If a router has IP routing disabled it will accept bogus ICMP redirect packets and modify its routing table accordingly. With IP routing is disabled the router will act as a Host and it will comply with the Host Requirements given in the RFC1122. If IP routing is enabled (which it is by default) ICMP redirect packets are received and recognized but ignored. The router will not update its routing table with the information present in the redirect packets.
This vulnerability was reported to Cisco by Ofir Arkin with at @stake (currently The Sys-Security Group, firstname.lastname@example.org).
By sending bogus ICMP redirect packets a malicious user can either disrupt or intercept communication from a router.
The disruption can be accomplished by advertising that a default gateway is an unused IP address from the local subnet. That will effectively prevent the router from sending any packets to any destination that is outside the local subnet.
Another possibility is to advertise a gateway that is on the completely different subnet. If there is a device that will proxy ARP request for this bogus gateway, all victim's traffic destined outside of the local subnet may be forwarded to the bogus gateway, which would cause the victim's traffic to leak out of the local subnet to a device of attacker's choosing. If there is no device that will proxy ARP requests for a bogus gateway then the scenario collapses to the first scenario where traffic is simply blocked.

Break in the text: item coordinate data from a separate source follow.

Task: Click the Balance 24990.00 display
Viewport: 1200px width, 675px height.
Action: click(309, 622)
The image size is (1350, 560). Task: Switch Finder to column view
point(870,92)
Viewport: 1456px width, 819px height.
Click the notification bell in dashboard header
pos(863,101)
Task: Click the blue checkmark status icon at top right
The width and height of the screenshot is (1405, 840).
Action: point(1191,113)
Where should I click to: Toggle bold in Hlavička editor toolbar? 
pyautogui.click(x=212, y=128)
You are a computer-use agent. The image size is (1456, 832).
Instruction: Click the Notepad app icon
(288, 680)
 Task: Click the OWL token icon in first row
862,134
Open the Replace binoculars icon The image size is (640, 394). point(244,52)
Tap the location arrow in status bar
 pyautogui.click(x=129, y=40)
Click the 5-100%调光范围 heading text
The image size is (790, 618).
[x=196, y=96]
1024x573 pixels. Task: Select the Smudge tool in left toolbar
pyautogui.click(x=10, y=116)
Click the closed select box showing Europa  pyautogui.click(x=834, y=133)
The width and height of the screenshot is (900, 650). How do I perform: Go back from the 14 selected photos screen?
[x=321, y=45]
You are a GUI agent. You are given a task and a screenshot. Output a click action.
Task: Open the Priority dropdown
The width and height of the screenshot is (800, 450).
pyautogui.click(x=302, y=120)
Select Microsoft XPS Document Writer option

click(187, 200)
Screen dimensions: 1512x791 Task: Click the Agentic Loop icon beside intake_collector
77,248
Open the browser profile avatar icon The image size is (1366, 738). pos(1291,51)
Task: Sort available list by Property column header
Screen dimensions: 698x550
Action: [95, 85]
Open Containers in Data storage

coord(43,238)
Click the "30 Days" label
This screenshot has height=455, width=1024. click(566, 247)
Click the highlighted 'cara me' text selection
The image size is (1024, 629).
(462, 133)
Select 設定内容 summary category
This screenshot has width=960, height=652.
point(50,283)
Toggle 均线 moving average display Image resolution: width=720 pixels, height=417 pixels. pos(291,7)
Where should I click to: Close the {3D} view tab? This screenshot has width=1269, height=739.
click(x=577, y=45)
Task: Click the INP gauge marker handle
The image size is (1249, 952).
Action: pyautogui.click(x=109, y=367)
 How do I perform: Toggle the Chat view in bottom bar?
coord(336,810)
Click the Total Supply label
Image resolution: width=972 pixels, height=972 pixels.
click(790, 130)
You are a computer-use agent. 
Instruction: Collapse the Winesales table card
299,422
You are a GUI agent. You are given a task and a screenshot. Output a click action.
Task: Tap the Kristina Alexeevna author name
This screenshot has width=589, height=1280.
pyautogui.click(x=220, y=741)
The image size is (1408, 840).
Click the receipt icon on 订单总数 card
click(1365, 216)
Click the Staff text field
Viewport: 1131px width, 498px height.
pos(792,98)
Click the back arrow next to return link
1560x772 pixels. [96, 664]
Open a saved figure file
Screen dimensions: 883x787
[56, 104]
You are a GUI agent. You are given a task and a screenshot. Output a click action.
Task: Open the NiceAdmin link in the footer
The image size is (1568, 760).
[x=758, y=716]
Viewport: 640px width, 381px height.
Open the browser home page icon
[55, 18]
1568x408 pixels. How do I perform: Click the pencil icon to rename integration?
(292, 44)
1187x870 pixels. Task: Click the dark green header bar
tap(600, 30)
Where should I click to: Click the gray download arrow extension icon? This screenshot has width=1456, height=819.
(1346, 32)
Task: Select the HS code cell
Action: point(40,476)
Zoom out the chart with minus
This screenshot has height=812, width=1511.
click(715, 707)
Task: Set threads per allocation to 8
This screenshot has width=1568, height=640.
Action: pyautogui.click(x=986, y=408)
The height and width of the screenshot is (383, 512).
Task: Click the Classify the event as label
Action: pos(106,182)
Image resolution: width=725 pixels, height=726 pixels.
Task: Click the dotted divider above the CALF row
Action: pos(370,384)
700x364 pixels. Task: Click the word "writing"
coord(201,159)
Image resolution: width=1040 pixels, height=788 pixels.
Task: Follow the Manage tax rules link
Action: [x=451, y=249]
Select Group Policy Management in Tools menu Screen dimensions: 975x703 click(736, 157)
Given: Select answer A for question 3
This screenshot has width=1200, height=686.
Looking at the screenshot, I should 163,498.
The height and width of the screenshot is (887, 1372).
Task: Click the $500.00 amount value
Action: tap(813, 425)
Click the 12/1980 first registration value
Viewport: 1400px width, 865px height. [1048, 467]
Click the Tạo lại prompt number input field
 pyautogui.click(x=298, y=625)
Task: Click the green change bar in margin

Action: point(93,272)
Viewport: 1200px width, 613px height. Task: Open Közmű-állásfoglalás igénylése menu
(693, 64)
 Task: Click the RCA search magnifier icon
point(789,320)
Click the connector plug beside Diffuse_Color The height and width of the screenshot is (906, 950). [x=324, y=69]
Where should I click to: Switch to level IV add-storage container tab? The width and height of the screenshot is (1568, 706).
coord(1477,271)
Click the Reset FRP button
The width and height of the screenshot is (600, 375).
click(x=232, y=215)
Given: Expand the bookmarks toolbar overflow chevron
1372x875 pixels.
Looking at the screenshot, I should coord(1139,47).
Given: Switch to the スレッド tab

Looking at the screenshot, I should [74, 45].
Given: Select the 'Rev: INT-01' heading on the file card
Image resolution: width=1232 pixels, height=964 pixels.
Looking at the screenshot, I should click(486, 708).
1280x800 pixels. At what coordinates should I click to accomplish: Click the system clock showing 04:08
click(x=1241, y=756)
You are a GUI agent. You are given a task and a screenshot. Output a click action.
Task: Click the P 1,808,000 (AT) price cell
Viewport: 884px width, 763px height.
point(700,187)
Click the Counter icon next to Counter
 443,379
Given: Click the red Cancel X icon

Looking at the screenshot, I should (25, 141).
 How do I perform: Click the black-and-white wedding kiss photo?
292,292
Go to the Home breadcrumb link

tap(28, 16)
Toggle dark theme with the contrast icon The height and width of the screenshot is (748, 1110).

The last possibility is that malicious user inserts a default gateway whose IP address is the address of the attacker's machine itself. That way a malicious user will be able to receive all victim's traffic host that is destined outside of the local subnet. That traffic can subsequently be recorded or manipulated at the attackers' will. The traffic can even be forwarded to the correct gateway so that the victim will be unable to notice what is going on. That a malicious user could participate as a default gateway and intercept and record legitimate traffic is normal operation, and is based on availability principles, and is not dependent on the vulnerability of accepting llegitimate ICMP messages.
The workaround is to prevent the router from acting upon ICMP redirect packets. This can be accomplished in the following manner:
Router(config)#no ip icmp redirect
The preferred way would be to upgrade to the fixed Cisco IOS software release. The first fixed releases are 12.2(13.03)B, 12.2(12.05)T, 12.2(12.05)S, 12.2(12.05), 12.2(12.02)S, and 12.2(12.02)T. These releases are fixed as of the time this notice was written. For the most current list of the fixed releases consult the DDTS CSCdx92043.